Da sempre i siti di social networking si sono dati delle regole alle quali chi vi partecipa si deve attenere. È comprensibile. Ma come si fa a capire come comportarsi quando queste regole non sono spiegate? Se lo domandano un numero crescente di persone che usano (o usavano) Facebook. Persone che di punto in bianco si sono viste negare l'accesso alla chat perché, pare, la usavano troppo. O a cui è stato revocato l'accesso al sito con un laconico e alquanto vago messaggio.
Lo scrittore Aldo Nove è stato cancellato due volte e adesso ha creato un gruppo chiamato «Freedom of Connection for Aldo Nove» per sensibilizzare sulla cronica carenza di chiarezza: «Sarà che avevo troppe amicizie, o che ero taggato in troppe foto, o che avevo semplicemente troppi amici – riflette –. Ma si può fissare un limite alle amicizie che una persona può avere?». Lamentele simili anche da Daniele Biacchessi, giornalista di Radio24: «Facebook limita a 5mila il numero di amici che un utente può avere. Io ho usato tutti gli strumenti che avevo a disposizione per estendere il mio network, compresi una pagina personale e un gruppo, ma a un certo punto mi è apparso un messaggio che mi avvertiva che il mio account era stato disattivato, senza sapere bene cosa avessi fatto di male». E la lista è lunga. Le persone che hanno avuto sorprese del genere su Facebook sono centinaia. Sui forum della rete e anche sullo stesso Facebook proliferano discussioni su questo tema. Qualcuno lamenta ingiustizie. Qualcun altro cerca di fare chiarezza sulle regole del gioco. E a vincere è soprattutto la confusione.
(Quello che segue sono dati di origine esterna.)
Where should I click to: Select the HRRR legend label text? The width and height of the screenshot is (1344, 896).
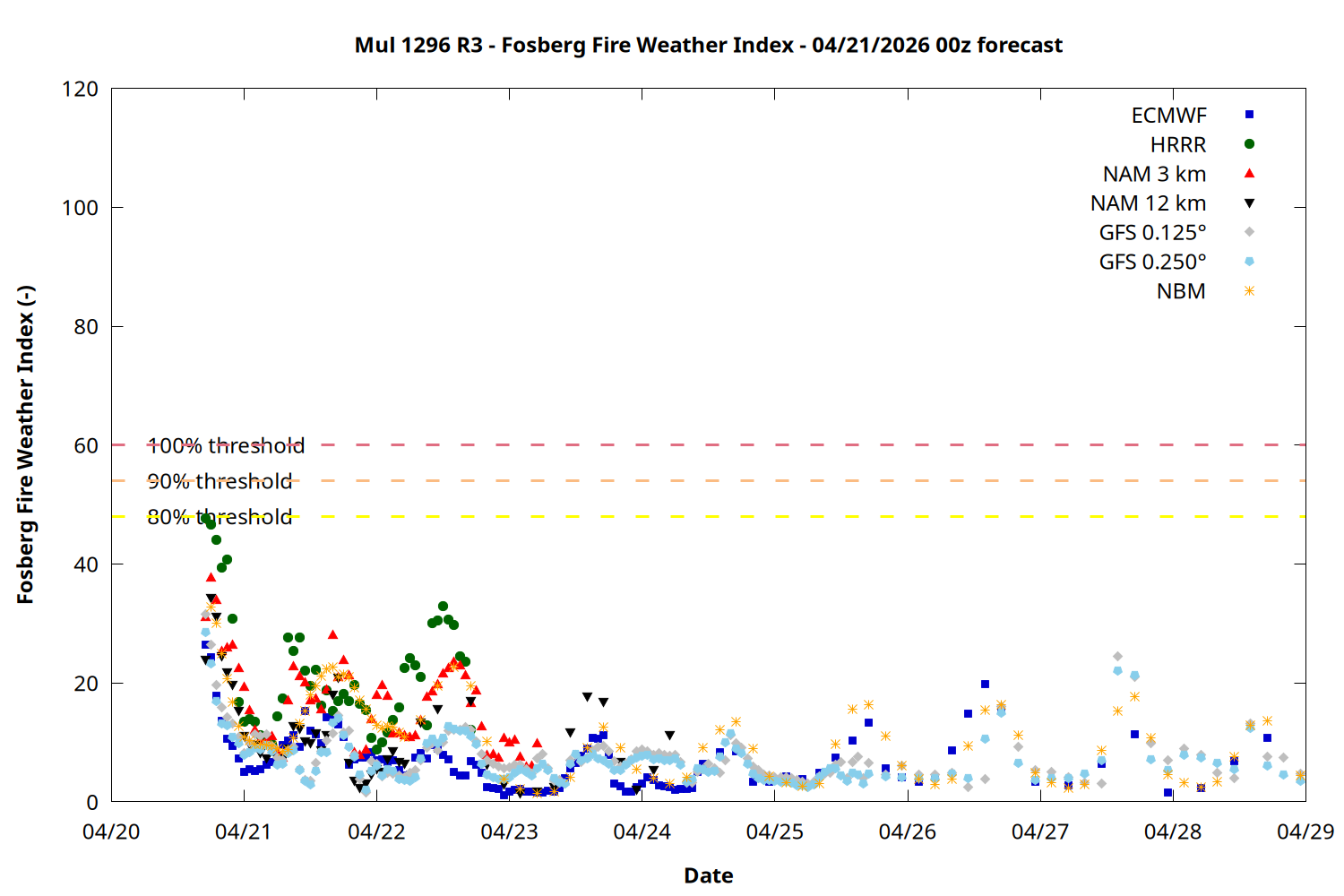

Facebook ha avuto successo perché è una specie di tavolozza in cui chiunque può dipingere ciò che vuole. Bisogna evitare messaggi pornografici, razzisti o palesemente offensivi, ma questa è una caratteristica di gran parte dei siti di questo genere. Tuttavia, la carenza di un sistema semplice per capire quali sono i limiti sta creando non pochi problemi. Mark Zuckerberg, che ha inventato Facebook nel 2004, non si aspettava probabilmente che la sua creazione diventasse la "seconda casa" di più di cento milioni di persone e che alcuni Paesi, come l'Italia, ne decretassero un successo così ampio e capillare. Ma lo sviluppo attuale non può non sollevare alcune domande. È possibile che un sito che si avvicina sempre di più, per dimensioni e utilità, a un servizio pubblico non proponga un sistema semplice ed efficiente per chiedere informazioni e ottenere chiarimenti sulle proprie politiche? Ha senso che un sito il cui scopo è permettere l'espansione del proprio network personale metta un limite proprio alla quantità di contatti? È accettabile che l'esclusione avvenga senza alcun preavviso e senza dare all'utente l'opportunità di modificare le proprie abitudini?